Once the pictures are set aside, reproduce the remaining data exactly.

Saved data entries:
↓↓↓

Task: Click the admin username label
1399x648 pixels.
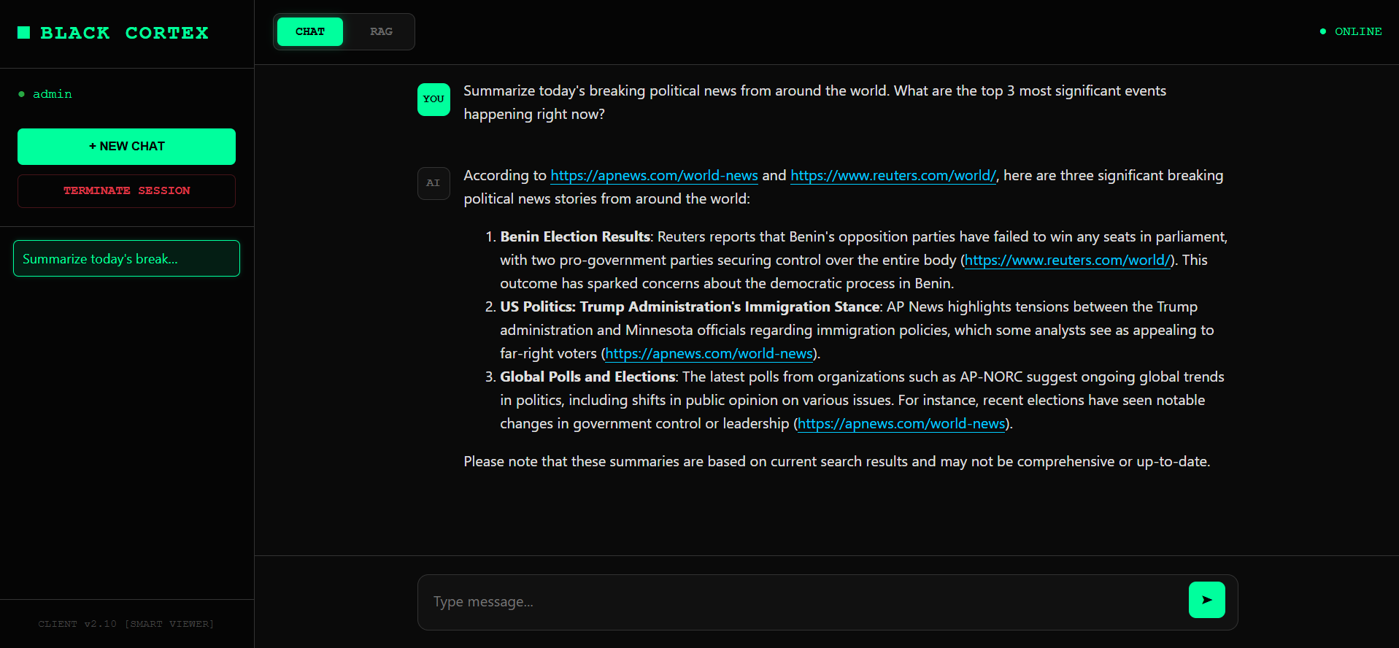Action: (x=53, y=94)
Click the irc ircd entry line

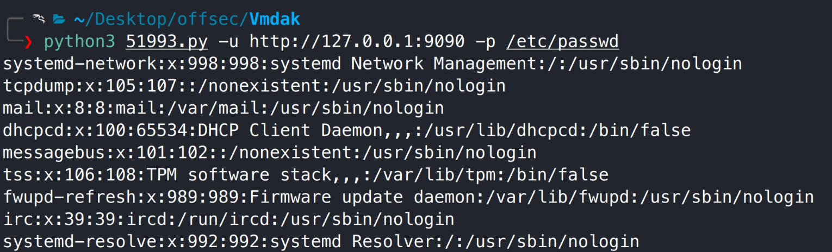(x=228, y=219)
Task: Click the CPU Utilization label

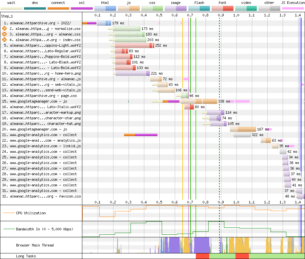Action: [x=31, y=213]
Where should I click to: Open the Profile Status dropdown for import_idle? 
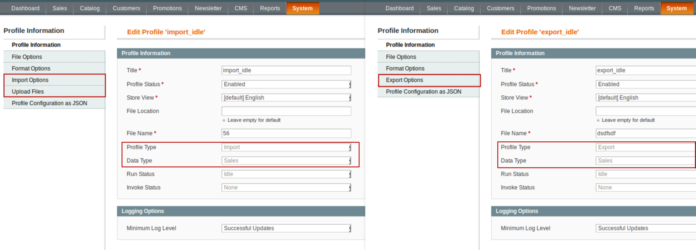[x=286, y=84]
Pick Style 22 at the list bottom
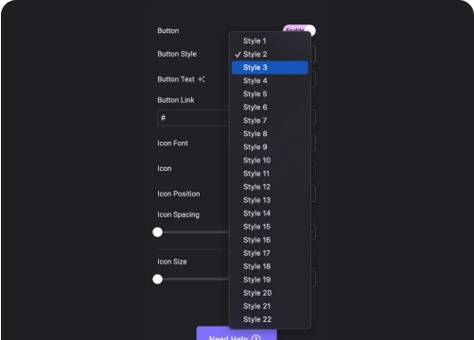The height and width of the screenshot is (340, 474). point(270,319)
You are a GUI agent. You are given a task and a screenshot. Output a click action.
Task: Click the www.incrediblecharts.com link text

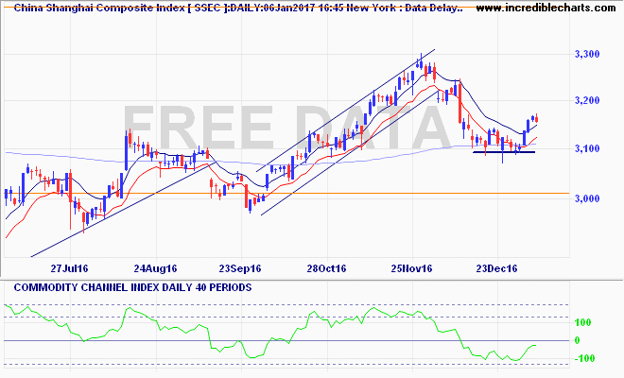tap(546, 8)
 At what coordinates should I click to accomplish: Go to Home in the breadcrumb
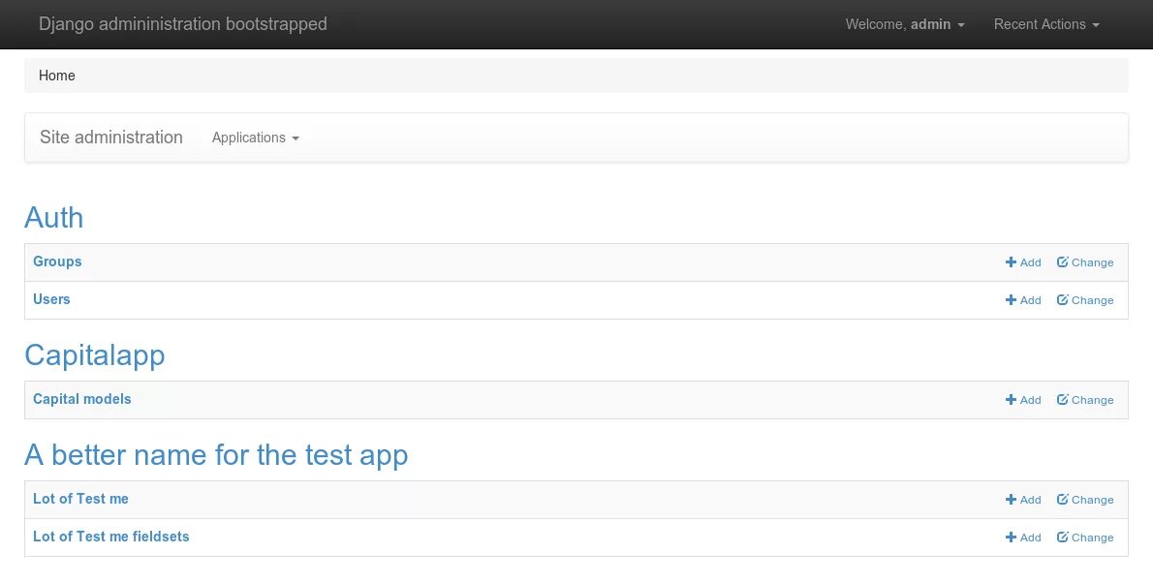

↑↑↑

Output for this exercise ::
Task: Click the admin username label
1399x648 pixels.
Action: (x=53, y=94)
Click the irc ircd entry line

(x=228, y=219)
Task: Click the CPU Utilization label

Action: [x=31, y=213]
Where should I click to: Open the Profile Status dropdown for import_idle? 
[x=286, y=84]
Pick Style 22 at the list bottom
The height and width of the screenshot is (340, 474). point(270,319)
You are a GUI agent. You are given a task and a screenshot. Output a click action.
Task: Click the www.incrediblecharts.com link text

tap(546, 8)
 At what coordinates should I click to accomplish: Go to Home in the breadcrumb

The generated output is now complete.